*
Quick Links|Home|Worldwide
Microsoft*
Search for


External Research & Programs

Beyond Search – Semantic Computing and Internet Economics Awards

Microsoft Research and Microsoft adCenter announced the 20 recipients of the Beyond Search – Semantic Computing and Internet Economics 2007 RFP awards, totaling $1,000,000 (USD) in funding. This RFP focuses on advancing academic research and publication in the area of Internet technologies and services particularly in semantic technologies to improve the ways in which the information seeker finds, shares, discovers information, and in online advertising to explore the technical, research, societal, and commercial issues around internet economics.

Beyond Search – Semantic Computing and Internet Economics RFP Award Recipients

Inferring Commercial Intent: Taxonomy Construction, Intent Classification, and Applications
Eugene Agichtein; Charles Clarke
Emory University, U.S.; University of Waterloo, Canada

Intent detection is one of the crucial long-standing goals of information access. This research proposes to automatically identify the user queries and behavior patterns associated with commercial intent. Specifically, the researchers will develop a taxonomy of commercial intent to classify user information needs along dimensions such as immediate vs. near-term purchase, or purchase vs. research. This taxonomy will be developed using a combination of user behavior mining, user surveys, and longitudinal tracking of user purchasing behavior. The researchers will also develop techniques to automatically infer the information needs from user actions such as queries, result and ad click through and browsing behavior to classify the session in the corresponding commercial intent category. The general intent inference algorithms developed will also be applicable to other (non-commercial) intent detection tasks, such as detection of scholarly research intent, health information seeking, and market research. Finally, the researchers will develop and evaluate the effectiveness of these techniques to improve practical applications such as ad ranking and content personalization.
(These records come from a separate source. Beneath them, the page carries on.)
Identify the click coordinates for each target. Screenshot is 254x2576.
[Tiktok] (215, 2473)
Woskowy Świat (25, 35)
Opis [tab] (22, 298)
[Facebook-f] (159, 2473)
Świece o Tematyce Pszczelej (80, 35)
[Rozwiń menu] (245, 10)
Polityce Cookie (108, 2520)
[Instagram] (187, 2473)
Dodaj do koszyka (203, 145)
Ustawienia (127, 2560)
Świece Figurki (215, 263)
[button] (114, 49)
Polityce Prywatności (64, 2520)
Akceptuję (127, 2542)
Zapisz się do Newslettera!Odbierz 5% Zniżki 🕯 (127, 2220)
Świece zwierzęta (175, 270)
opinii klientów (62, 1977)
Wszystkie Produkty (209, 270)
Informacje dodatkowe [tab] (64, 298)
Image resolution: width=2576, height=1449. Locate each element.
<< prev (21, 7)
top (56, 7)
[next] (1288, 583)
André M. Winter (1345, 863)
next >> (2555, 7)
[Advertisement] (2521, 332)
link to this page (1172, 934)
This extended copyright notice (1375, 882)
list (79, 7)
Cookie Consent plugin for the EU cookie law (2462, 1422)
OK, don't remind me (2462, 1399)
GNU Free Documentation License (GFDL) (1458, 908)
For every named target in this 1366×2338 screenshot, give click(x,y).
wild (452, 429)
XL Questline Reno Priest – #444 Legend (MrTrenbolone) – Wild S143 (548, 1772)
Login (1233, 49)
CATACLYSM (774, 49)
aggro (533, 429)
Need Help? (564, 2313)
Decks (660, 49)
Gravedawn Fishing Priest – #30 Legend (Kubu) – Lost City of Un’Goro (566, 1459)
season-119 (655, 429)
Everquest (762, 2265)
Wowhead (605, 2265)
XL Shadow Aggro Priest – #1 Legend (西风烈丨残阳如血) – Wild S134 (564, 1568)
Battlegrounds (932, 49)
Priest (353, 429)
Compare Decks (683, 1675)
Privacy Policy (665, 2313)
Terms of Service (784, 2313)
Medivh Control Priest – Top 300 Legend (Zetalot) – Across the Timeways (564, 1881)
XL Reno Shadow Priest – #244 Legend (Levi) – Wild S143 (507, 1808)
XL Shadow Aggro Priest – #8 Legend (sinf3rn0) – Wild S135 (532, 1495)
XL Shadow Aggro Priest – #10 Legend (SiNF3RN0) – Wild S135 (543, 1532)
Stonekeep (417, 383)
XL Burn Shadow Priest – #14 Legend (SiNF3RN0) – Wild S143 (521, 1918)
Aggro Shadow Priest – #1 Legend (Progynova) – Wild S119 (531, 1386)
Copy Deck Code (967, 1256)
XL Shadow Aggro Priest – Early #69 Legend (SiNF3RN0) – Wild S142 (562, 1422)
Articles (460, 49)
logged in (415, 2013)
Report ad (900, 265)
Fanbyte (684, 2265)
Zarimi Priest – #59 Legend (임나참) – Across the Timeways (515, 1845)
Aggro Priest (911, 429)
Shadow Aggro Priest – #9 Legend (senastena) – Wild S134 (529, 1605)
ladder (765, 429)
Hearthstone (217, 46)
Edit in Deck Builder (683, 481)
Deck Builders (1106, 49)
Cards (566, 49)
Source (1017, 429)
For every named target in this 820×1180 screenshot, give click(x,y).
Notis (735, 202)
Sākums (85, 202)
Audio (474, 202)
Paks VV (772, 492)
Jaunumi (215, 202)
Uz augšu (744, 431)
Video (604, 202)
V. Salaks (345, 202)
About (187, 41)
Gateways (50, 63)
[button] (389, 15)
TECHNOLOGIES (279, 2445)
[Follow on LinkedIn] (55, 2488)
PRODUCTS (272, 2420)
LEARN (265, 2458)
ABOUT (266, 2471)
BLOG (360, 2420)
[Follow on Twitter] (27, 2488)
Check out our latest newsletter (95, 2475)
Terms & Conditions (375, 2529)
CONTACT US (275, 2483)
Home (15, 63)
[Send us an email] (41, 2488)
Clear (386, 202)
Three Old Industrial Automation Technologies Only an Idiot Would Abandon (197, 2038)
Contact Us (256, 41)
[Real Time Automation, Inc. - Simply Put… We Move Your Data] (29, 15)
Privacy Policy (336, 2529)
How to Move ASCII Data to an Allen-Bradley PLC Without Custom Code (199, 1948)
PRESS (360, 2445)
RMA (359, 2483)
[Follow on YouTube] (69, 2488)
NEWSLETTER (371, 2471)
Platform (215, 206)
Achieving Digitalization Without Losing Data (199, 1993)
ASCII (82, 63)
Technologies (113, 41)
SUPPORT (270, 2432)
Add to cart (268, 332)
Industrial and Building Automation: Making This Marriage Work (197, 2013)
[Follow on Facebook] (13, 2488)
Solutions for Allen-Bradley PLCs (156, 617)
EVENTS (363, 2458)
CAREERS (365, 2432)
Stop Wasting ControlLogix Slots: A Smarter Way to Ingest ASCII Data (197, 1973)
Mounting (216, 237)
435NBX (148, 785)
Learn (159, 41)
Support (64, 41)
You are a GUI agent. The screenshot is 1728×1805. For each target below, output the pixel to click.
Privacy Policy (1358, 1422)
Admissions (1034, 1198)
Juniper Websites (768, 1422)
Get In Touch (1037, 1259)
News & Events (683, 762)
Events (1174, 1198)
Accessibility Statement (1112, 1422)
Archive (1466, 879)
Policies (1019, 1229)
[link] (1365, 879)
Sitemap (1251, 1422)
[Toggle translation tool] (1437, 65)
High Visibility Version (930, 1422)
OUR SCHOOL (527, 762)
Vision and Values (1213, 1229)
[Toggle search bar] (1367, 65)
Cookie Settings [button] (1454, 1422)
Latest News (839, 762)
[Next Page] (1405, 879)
The findings and the resulting algorithms will help advertisers automatically create more appropriate and relevant ad content, develop better ranking ads by matching the tone, focus and the content of the ads with the users current intent, as well as contribute to the general understanding of user intent inference and web search behavior modeling.

Socially Structured User Behavior and Externalities in Sponsored Search Auctions
Sander Bohte, Nicole Immorlica, Vangelis Markakis, Han La Poutre
Center for Math and Computer Science, Netherlands

The proposed research addresses two independent aspects of ad allocation optimization: Personlization and Externality. As part of this proposal, the researchers will explore the behavioral relations between a user and his/her social network by deriving social structures from the query logs based on proper names. They will then use these structures to predict the types of advertisements that the user might find useful and appealing. The second part of the research will concentrate on refining the ad allocation model to account for the fact that the advertisement a user is likely to view and respond to, is influenced by the content of other, surrounding advertisements, so-called 'externalities.

Scalable Annotation Search and Aggregation of Semi structured Graph and Text Data Models
Soumen Chakrabarti, S. Sudarshan
Indian Institute of Technology Bombay, India

Search on unstructured data on the Web has received a lot of attention. However, there are numerous additional sources, including (a) diverse personal data: email, desktop files, contacts, (b) organizational data, often from disconnected islands in the organization: LDAP directory data, HR and other ERP data, and (c) Web data that is relevant to the organization, such as bibliographic data for a research organization, or stock market data for an investment fund. Today it is possible to independently query each of these information silos, however one cannot readily exploit rich connections between them. This research looks at (a) bridging diverse data sources, by adding semi-structured annotations to them and then creating probabilistic connections between the annotations; (b) developing query models that can search across data from multiple such sources by aggregating possibly uncertain information from multiple sources to get higher confidence; (c) developing efficient algorithms for executing queries under the models developed.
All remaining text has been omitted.